**** Given records

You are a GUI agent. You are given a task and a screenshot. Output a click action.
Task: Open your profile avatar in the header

********
**** Given records

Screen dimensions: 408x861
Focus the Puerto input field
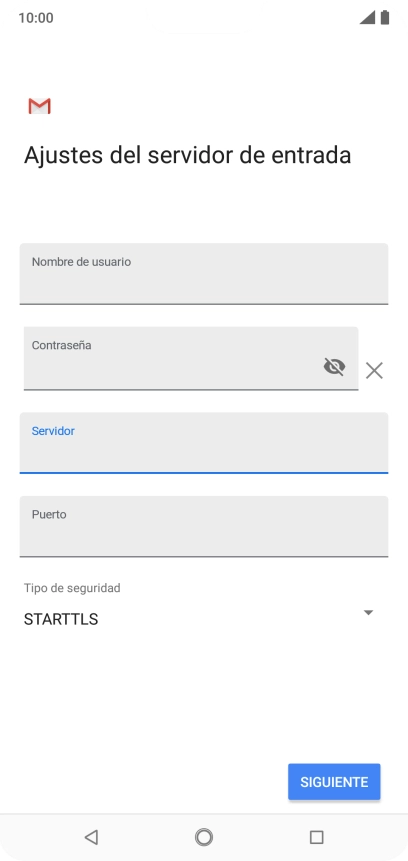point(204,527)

********

__Aim of the exercise__.
Within the material above, copy exactly the lines from the line that holds "You are a GUI" up to and including the line that holds "Task: Open your profile avatar in the header".

__Solution for this task__.
You are a GUI agent. You are given a task and a screenshot. Output a click action.
Task: Open your profile avatar in the header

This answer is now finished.